Presente all’incontro anche il dottor Marco Eleuteri, amministratore delegato della OP Armonia, figlio di Giorgio Eleuteri che 40 anni fa ha dato il via alla produzione di una selezione di Pesca Saturnia che ha trovato a Montecosaro, Montegranaro, Potenza Picena e Civitanova, il suo habitat naturale. E’ qui che ha raggiunto tutte le qualità migliori già validate da Centri di ricerca di Spagna e d’Italia e che hanno consentito a questa pesca di primeggiare sul mercato. Proprio da quest’anno è iniziata anche la sperimentazione, presso il Centro italiano di analisi sensoriale di Matelica e presso il Centro ricerche dell’Università di Camerino, per valutare anche le caratteristiche aromatiche di questo frutto.

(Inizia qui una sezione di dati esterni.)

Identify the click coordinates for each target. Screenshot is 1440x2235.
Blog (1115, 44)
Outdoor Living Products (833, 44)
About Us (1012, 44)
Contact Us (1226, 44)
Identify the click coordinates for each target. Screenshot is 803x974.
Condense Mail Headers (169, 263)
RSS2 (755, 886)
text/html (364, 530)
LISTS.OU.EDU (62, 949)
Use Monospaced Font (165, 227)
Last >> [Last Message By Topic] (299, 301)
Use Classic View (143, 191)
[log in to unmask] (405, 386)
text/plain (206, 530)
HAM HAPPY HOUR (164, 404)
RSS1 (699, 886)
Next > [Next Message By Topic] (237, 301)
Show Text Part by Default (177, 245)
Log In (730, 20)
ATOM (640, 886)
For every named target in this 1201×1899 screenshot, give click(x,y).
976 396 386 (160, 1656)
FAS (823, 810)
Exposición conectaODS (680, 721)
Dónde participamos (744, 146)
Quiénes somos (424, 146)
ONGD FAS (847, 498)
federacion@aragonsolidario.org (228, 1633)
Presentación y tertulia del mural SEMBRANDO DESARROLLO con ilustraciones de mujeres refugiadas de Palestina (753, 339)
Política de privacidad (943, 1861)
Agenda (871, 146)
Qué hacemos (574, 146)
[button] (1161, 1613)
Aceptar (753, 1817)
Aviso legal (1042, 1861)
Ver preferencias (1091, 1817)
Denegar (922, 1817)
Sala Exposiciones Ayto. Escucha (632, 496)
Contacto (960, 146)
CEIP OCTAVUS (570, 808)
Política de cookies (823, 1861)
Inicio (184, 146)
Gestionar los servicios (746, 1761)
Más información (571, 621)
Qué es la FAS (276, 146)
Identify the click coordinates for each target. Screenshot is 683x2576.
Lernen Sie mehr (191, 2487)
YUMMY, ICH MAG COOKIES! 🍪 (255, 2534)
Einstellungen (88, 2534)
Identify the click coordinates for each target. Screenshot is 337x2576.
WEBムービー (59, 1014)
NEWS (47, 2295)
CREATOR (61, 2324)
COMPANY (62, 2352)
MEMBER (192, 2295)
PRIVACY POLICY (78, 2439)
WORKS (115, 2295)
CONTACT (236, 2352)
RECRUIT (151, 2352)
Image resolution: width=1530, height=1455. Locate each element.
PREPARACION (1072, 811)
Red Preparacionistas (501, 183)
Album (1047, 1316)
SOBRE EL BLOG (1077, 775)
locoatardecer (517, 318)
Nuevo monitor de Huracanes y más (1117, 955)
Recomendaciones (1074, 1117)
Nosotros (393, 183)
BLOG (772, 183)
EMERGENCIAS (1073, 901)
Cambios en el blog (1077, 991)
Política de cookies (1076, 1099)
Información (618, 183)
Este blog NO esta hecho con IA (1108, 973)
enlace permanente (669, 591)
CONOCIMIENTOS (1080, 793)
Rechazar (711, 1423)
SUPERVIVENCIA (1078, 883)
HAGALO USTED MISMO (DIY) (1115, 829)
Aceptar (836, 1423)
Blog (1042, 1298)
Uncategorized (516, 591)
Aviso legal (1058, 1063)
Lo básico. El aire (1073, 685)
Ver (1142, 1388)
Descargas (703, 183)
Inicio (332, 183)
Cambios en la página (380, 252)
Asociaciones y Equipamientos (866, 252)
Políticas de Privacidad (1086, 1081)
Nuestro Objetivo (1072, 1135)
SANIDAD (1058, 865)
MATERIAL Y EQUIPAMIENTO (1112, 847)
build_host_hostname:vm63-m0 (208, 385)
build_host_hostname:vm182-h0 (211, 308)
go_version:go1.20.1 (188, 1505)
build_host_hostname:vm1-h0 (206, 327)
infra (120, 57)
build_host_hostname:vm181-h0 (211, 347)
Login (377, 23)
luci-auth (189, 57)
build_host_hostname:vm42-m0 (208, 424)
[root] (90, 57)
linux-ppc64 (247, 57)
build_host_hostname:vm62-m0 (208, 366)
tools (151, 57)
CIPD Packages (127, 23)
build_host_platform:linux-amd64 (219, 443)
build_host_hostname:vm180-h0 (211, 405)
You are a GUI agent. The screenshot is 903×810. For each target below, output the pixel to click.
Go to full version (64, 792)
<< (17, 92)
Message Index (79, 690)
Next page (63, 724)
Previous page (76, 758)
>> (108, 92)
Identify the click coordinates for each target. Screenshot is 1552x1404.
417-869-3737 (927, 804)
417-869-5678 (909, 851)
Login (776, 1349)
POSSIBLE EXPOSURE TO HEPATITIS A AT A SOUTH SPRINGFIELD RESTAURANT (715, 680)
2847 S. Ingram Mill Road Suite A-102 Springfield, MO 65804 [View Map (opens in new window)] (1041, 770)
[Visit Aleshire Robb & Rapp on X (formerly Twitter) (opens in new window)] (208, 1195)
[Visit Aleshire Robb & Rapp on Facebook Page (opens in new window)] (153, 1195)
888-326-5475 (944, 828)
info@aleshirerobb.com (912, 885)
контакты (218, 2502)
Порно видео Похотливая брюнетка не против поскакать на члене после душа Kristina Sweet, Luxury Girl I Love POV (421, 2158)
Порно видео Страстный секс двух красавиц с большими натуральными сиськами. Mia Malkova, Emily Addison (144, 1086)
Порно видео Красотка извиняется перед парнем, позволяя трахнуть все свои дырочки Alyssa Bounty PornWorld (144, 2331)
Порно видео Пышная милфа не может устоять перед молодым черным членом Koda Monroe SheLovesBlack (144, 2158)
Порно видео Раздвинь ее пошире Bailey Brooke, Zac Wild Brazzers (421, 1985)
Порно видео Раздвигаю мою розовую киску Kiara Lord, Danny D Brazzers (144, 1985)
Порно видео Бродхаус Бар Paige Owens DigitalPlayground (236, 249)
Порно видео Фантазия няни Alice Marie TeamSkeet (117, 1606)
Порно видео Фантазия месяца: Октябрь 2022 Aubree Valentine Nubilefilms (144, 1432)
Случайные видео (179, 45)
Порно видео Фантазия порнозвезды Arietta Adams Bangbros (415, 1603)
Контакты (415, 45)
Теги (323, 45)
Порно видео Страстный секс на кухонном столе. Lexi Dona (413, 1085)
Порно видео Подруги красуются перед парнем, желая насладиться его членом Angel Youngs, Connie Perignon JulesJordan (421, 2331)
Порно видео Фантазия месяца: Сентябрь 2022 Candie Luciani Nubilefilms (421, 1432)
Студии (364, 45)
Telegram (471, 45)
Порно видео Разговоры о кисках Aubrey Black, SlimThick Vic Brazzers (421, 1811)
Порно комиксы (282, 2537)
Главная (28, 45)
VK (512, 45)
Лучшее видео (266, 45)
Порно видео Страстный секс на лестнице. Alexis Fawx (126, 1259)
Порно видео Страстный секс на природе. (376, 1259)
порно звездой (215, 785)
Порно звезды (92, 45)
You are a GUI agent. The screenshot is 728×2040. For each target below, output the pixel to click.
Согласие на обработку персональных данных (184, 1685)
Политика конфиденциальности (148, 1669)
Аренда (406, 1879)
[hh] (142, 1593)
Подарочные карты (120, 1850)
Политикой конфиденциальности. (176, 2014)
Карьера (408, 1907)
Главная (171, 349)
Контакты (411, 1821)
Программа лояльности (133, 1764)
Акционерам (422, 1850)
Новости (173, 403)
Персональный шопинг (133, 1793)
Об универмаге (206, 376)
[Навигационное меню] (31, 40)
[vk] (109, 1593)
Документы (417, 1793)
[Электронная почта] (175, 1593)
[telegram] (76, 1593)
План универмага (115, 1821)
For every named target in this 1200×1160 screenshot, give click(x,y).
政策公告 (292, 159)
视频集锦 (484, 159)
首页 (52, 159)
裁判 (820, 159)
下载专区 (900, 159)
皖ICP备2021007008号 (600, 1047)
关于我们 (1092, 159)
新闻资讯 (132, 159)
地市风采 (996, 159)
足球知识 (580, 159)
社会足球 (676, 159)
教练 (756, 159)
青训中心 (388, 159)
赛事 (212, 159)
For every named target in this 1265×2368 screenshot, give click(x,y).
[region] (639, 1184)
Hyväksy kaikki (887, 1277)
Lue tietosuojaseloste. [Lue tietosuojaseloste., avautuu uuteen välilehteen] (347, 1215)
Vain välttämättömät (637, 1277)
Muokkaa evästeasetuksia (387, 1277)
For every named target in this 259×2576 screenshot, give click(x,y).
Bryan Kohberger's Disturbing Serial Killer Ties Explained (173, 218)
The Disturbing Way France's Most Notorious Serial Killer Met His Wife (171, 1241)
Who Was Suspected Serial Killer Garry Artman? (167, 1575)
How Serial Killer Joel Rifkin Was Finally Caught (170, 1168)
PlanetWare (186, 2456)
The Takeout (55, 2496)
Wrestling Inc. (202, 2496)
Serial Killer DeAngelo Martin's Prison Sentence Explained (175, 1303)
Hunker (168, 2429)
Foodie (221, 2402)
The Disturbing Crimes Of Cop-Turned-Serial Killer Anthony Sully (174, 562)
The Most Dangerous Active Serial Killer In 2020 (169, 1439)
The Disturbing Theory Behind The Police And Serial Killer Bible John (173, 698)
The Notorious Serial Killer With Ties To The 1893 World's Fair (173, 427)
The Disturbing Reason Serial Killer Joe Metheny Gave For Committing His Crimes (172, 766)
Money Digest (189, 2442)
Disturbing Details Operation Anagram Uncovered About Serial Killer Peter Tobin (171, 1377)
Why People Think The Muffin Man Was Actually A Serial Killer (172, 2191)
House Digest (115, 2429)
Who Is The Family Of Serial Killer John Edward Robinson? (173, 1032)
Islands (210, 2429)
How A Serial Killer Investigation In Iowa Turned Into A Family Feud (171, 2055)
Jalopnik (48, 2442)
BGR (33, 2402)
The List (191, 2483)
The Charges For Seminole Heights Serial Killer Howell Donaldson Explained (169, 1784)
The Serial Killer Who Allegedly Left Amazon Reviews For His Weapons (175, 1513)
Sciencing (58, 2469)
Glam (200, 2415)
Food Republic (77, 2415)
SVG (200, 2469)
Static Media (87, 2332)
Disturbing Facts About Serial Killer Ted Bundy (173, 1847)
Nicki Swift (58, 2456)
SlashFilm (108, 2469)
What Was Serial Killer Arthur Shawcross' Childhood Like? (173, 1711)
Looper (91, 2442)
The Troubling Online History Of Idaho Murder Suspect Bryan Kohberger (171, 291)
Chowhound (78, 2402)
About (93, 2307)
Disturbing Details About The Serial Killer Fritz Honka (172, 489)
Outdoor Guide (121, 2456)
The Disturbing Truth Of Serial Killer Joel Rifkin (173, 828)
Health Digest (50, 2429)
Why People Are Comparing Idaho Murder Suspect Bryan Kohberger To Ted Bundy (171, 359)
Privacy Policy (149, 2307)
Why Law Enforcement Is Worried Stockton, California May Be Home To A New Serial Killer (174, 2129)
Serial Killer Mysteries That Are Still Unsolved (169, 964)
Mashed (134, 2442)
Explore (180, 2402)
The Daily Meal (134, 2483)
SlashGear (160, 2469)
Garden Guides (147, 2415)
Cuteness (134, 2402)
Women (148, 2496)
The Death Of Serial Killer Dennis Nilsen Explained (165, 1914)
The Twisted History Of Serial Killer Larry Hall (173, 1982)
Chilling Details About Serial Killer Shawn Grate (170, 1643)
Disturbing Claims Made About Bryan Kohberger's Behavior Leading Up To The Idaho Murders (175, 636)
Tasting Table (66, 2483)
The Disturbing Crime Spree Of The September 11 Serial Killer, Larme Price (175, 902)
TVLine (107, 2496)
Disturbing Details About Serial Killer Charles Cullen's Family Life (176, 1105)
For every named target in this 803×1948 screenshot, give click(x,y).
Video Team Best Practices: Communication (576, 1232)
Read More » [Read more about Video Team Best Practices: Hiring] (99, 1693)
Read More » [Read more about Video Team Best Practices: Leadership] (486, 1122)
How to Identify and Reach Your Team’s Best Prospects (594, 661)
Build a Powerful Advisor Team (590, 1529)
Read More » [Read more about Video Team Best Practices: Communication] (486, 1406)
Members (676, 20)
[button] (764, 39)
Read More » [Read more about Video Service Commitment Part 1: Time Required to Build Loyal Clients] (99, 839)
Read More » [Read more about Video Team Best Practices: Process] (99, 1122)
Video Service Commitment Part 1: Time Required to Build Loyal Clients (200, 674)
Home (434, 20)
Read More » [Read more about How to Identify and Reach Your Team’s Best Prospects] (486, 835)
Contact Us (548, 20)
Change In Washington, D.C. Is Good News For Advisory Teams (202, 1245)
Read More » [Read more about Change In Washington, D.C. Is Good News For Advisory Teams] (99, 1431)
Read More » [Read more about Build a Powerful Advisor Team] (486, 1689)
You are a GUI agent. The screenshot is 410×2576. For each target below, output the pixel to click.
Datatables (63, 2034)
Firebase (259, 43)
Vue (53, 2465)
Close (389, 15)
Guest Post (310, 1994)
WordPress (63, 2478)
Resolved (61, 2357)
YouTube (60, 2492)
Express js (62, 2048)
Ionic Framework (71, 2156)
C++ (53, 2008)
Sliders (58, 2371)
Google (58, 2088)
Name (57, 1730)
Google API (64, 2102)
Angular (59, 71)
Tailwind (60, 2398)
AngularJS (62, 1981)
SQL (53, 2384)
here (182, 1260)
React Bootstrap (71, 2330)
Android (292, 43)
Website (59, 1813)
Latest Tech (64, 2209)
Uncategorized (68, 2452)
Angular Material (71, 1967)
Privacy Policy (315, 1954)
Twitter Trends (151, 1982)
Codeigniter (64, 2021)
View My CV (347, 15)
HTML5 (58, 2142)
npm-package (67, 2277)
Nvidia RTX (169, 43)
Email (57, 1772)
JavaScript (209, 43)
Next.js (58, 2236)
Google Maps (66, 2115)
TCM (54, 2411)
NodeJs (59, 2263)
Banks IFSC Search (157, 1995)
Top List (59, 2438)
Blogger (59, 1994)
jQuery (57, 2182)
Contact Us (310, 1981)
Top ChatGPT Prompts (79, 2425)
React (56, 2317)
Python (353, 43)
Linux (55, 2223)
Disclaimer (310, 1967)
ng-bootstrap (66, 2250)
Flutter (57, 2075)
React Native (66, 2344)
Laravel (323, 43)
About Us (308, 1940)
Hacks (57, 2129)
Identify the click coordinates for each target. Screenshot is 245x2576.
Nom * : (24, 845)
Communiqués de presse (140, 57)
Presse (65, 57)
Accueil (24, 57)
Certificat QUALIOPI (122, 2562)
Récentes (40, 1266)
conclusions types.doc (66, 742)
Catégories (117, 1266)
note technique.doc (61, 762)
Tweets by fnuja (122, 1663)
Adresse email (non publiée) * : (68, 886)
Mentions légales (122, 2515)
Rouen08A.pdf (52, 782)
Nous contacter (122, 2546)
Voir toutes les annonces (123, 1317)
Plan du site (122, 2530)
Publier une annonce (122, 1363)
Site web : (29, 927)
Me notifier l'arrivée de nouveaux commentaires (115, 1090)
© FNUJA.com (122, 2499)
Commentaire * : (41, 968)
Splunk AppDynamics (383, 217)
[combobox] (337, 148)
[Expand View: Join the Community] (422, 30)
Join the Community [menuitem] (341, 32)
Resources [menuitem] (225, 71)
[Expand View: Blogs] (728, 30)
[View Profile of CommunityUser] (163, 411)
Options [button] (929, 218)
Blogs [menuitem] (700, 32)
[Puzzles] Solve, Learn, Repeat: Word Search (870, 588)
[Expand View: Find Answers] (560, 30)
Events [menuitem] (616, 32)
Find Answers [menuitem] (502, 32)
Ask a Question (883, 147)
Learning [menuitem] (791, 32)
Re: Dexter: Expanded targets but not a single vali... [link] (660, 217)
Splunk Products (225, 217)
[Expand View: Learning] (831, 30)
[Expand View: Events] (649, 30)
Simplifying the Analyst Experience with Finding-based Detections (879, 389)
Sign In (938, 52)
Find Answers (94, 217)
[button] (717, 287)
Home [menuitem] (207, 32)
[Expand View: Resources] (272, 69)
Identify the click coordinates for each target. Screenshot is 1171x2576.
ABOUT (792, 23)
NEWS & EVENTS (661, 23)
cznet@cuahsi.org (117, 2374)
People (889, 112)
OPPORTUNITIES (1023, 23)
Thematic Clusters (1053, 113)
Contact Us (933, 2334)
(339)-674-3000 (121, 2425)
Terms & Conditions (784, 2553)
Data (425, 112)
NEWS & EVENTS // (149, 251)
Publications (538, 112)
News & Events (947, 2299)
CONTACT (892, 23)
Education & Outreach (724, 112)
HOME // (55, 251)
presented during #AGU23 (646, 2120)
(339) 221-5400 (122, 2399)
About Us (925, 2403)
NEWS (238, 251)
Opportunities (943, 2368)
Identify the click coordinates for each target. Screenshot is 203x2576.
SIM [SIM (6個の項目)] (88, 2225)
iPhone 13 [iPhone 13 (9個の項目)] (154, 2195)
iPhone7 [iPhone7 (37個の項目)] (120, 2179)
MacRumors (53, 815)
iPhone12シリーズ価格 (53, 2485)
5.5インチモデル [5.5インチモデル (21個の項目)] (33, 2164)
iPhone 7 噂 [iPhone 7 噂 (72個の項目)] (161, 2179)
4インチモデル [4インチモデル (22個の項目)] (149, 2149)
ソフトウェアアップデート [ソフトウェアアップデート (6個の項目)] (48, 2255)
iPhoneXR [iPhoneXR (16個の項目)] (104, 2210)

Questo evento di Civitanova, alla presenza non solo di tanti accademici ma anche di ospiti particolarmente preparati e sensibili alla qualità dei prodotti del nostro territorio, è stato anche l’occasione più opportuna per presentare il volume “Storia della cucina italiana a fumetti”, edito dall’Accademia Italiana della cucina e consegnato a tutti gli iscritti, che proprio nei giorni scorsi è disponibile in tutte le librerie. E’ una storia raccontata per mezzo dei fumetti perché in questa maniera è più facile che resti impressa nella mente una data, un evento, una scoperta, una innovazione o l’arrivo sul mercato di un nuovo prodotto alimentare. Si parte dall’alimentazione degli Etruschi che hanno insegnato molto ai Romani del cui cibo abbiamo tracce nell’opera di Apicio. Ci fu poi l’arrivo degli Arabi in occidente che portarono nuovi prodotti e altre abitudini alimentari tra le quali il ricorso ai sapori agrodolci che passarono in eredità al Medioevo, il quale consegnò al Rinascimento, tra tante altre cose, l’uso della forchetta con quattro rebbi. E così si arriva alla scoperta dell’America, continente che trasmise all’Europa e al mondo tantissimi prodotti fino ad allora sconosciuti. Un ampio capitolo è dedicato alla cucina dell’800 (ricordando ovviamente anche Pellegrino Artusi) mentre molte pagine occupano la svolta che ebbe la cultura gastronomica italiana dal 900 ad oggi, ricordando tra l’altro Marinetti che lanciò il manifesto della “Cucina futurista”. Senza però dimenticare la creazione dell’Accademia Italiana della cucina, la prima guida Michelin, la nouvelle cuisine creata da Paul Bocuse, l’intuito di Luigi Veronelli, la creazione dei disciplinari Dop, Docg e Igt. Il tutto termina con un lungo elenco dei piatti della nostra tradizione.